» EXTRACTED MATERIAL
%%
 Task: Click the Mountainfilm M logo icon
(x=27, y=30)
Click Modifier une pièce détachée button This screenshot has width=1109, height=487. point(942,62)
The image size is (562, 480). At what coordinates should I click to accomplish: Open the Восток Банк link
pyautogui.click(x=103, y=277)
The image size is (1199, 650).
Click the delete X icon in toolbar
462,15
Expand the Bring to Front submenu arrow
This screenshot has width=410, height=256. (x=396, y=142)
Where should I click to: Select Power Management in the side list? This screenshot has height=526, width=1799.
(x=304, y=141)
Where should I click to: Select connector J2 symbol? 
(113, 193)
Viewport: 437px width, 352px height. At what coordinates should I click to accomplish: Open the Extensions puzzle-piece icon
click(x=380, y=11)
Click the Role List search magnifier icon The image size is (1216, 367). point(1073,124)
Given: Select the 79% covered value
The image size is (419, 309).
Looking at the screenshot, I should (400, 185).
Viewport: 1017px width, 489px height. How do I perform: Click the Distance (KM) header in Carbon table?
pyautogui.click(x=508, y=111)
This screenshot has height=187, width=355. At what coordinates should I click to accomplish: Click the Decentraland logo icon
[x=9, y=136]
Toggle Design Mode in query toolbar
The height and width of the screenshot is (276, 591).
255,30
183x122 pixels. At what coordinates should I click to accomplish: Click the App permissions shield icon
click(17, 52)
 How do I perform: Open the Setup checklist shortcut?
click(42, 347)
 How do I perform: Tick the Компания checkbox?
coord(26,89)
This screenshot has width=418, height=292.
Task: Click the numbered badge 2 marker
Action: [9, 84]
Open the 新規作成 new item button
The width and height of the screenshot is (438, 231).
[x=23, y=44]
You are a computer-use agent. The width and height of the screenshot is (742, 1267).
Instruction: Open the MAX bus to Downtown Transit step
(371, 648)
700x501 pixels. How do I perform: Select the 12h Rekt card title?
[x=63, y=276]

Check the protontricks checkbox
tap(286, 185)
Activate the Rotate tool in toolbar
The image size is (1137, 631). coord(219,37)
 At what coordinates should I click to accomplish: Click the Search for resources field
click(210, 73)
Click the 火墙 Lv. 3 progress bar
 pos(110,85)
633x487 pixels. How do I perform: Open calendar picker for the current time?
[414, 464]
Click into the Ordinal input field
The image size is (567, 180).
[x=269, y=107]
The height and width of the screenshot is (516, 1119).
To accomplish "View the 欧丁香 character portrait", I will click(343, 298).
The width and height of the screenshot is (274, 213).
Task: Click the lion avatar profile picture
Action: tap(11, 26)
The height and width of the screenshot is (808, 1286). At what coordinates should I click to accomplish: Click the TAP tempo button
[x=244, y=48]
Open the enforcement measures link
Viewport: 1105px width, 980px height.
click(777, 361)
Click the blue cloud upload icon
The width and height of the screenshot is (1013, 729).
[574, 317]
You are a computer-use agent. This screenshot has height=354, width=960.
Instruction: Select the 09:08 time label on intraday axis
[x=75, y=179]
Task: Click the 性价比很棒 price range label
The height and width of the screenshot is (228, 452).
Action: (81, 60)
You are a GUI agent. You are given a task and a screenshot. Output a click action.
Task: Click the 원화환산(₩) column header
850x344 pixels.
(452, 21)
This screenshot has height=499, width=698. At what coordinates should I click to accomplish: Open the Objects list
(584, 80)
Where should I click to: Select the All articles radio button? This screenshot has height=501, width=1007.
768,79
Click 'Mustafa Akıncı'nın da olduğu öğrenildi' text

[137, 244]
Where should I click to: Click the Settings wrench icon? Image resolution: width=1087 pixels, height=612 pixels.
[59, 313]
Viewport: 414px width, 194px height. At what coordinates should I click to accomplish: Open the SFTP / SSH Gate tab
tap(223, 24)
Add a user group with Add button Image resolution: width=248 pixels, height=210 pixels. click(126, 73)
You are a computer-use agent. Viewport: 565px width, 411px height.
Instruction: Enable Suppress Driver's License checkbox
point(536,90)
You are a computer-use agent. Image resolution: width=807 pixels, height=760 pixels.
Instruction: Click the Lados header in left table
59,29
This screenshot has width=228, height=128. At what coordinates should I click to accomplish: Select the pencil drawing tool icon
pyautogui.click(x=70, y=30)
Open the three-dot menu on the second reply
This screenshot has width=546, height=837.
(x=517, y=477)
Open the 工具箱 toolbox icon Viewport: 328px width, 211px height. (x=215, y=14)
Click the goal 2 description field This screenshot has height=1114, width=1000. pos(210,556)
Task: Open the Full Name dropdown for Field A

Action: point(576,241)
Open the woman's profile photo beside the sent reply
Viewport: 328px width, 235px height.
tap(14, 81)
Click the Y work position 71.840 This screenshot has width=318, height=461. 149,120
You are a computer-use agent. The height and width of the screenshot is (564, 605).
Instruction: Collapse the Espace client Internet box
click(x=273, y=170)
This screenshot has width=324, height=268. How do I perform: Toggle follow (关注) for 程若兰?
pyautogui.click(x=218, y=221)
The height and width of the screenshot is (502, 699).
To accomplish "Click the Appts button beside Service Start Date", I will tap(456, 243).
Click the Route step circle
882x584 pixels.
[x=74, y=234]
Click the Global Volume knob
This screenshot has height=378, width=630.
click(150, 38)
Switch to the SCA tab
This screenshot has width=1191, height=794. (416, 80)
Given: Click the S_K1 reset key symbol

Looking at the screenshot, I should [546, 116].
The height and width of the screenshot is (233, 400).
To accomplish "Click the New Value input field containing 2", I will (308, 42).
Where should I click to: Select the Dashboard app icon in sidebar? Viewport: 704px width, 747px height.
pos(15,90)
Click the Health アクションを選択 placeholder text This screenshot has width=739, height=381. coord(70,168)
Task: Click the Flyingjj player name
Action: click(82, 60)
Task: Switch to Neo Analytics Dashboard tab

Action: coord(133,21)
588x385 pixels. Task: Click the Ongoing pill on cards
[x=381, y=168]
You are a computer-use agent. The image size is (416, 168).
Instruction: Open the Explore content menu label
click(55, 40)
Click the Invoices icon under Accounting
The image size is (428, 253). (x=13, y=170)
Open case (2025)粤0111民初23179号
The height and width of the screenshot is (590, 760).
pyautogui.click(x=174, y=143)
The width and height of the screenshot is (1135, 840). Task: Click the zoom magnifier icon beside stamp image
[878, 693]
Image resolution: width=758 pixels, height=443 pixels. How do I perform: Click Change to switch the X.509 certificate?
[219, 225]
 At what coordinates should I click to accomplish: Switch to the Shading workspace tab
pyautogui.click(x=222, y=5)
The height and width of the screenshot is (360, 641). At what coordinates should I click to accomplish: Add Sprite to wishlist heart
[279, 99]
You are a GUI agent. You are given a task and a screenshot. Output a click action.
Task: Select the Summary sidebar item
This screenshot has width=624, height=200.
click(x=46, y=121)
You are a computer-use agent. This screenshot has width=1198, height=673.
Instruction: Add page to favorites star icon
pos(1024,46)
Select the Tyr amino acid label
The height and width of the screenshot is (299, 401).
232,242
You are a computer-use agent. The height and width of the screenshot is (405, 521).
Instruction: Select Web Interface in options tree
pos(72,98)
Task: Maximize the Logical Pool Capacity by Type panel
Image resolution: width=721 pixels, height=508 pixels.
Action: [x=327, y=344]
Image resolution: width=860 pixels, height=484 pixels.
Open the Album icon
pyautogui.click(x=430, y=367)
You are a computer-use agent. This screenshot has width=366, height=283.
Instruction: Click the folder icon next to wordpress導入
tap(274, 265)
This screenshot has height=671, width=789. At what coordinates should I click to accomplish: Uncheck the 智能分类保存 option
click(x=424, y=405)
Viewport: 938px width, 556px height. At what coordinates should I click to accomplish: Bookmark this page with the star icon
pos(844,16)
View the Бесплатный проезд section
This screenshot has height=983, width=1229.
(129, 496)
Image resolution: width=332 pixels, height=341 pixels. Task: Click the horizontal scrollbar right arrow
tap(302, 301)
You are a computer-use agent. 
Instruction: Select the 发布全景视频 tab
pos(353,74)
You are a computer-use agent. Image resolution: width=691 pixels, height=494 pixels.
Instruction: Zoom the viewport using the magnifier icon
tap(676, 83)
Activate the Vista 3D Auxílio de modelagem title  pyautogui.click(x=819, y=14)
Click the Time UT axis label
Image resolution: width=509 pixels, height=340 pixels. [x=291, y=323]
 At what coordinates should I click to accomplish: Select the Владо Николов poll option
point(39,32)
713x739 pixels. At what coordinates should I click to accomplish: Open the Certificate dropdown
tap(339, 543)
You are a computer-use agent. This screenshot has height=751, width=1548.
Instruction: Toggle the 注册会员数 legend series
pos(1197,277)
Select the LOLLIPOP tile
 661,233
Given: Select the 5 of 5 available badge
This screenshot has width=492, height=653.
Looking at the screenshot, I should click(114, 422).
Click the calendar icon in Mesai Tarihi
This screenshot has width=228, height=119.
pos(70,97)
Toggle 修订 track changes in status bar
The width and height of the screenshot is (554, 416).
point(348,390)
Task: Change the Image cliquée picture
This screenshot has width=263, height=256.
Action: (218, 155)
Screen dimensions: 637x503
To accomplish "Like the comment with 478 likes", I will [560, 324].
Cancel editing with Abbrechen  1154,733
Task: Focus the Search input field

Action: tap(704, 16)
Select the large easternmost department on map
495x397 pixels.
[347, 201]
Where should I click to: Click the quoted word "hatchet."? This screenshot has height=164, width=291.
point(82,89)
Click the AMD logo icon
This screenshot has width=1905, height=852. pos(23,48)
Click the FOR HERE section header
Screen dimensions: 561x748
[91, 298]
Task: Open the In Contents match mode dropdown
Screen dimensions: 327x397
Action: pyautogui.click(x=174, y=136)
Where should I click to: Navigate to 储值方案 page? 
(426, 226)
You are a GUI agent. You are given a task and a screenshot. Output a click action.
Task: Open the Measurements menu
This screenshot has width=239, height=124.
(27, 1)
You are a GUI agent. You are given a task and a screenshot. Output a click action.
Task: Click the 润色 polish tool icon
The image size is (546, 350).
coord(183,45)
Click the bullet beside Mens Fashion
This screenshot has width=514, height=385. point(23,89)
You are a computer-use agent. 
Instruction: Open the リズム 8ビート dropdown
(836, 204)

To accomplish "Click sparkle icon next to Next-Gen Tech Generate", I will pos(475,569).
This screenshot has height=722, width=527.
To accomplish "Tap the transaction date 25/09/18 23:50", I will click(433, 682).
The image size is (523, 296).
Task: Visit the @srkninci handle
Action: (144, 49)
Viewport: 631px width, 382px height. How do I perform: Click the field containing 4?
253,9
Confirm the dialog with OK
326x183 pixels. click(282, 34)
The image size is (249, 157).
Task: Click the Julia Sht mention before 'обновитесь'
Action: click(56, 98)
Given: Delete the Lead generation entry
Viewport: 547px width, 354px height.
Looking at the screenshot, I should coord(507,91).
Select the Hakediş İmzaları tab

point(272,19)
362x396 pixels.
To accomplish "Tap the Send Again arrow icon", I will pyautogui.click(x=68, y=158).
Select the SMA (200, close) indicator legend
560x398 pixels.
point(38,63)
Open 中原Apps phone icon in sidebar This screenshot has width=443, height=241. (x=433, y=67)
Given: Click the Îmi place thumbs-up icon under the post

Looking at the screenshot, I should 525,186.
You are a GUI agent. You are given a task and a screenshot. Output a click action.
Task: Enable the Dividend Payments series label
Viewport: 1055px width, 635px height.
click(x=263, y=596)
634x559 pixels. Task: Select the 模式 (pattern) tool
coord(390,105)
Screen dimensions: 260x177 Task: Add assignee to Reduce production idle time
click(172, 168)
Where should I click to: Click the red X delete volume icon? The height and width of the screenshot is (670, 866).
%%
» WHAT THE TASK REQUIRES
The count of lines in the records above holding the word "item" should be reported as a number, with nothing added.

» YOUR SOLUTION
2